Подопечный Шишкова был первым поэтом в "Обществе любителей русского слова"; по замечанию современного исследователя, "поэтическим дарованием, равным или хотя бы подобным шихматовскому, не обладал ни один из младших авторов "Беседы любителей русского слова". Шишков сам читал его сочинения, комментировал и разбирал их в кругу литераторов старшего поколения. Полемические установки архаиста предопределили восприятие сочинений Шихматова современниками. В этой связи интересны воспоминания С. Т. Аксакова о его визите к Шишкову, во время которого последний предстал перед Аксаковым декламатором и пропагандистом песнопений Шихматова: "Наперед знаю, - говорил Шишков, - что наши безграмотные журналисты подымут на смех <…> превосходные стихи, красоты выражения которых все почерпнуты из Священного Писания <…> И немудрено: они не смыслят корня русского языка, то есть славянского…".
Но Шихматова, как известно, критиковали не только "безграмотные журналисты". Как поэт Шихматов был возведен сатирической традицией в "ранг одного из главных действующих лиц "Беседы". Его стихотворные произведения оказались в центре полемики архаистов и новаторов, порожденной разницей не только литературных направлений, но, главным образом, мировоззрений. Среди непримиримых оппонентов Шихматова были активные члены "Арзамаса": В. Л. Пушкин, Д. В. Дашков, К. Н. Батюшков, П. А. Вяземский. Наконец, репутация поэта была закреплена эпиграммой А. С. Пушкина "Угрюмых тройка есть певцов…"

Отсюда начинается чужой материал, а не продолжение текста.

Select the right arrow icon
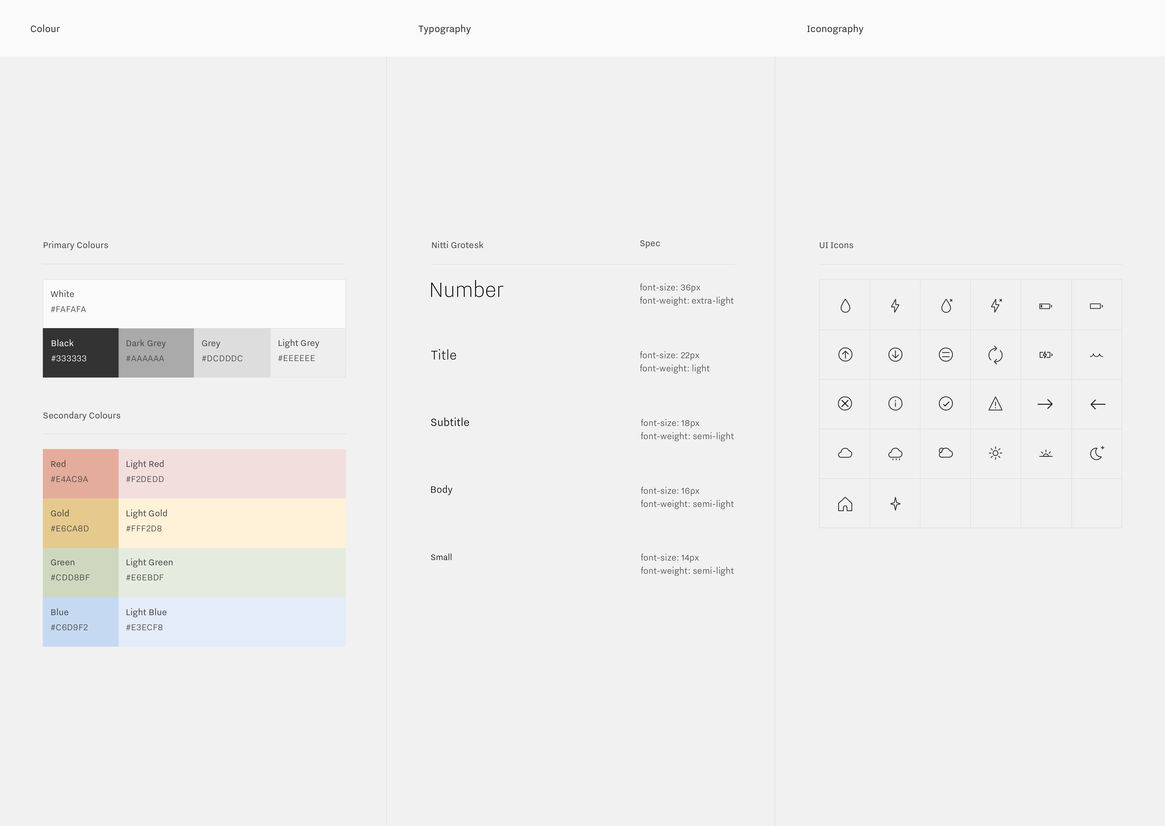This screenshot has width=1165, height=826. point(1045,404)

При жизни Шихматова его поэтические опыты не получат широкого читательского признания и серьезной критической оценки. Поэт будет болезненно переживать равнодушие читателя и критики. В 1827 г. он уедет из Петербурга, а затем совсем оставит светскую жизнь. В неприятии поэзии Шихматова современными ему литераторами нельзя видеть главную причину его ухода в монашество: Шихматова ранило равнодушие скорее не к его стихам, а к проводимой в них церковно-христианской проповеди. Исключительно в ней поэт видел цель своего творчества. "И если он не позволял своему самолюбию оскорбляться <несправедливостью>, - пишет его брат, - то мог ли быть нечувствителен к тому, что его произведения, не довольно распространяясь в обществе, не довольно приносят пользы, тогда как целью трудов его была именно польза, а не ветр молвы и не вес корысти?"
Светское творчество Шихматова представлено поэмами, воспевающими "великие и священные предметы": "Пожарский, Минин, Гермоген или Спасенная Россия", "Песнь российскому слову", "Петр Великий", "Песнь Сотворившему вся", "Песнь Россу", поэтическими переложениями псалмов, значительная часть которых осталась в рукописи, несколькими баснями, не дошедшими до нашего времени. Большую часть жизни Шихматов писал свои сочинения для печати. Полемический пафос его творений состоял в том, что поэт никогда не употреблял иноязычных оборотов и выражений, намеренно "возвышал слог свой важностью славянских речений", принципиально отказывался от античных сюжетов и образов. Все это было обусловлено христианским мировоззрением поэта, но сложилось в систему под воздействием взглядов адмирала Шишкова, а затем было усилено влиянием архимандрита Фотия.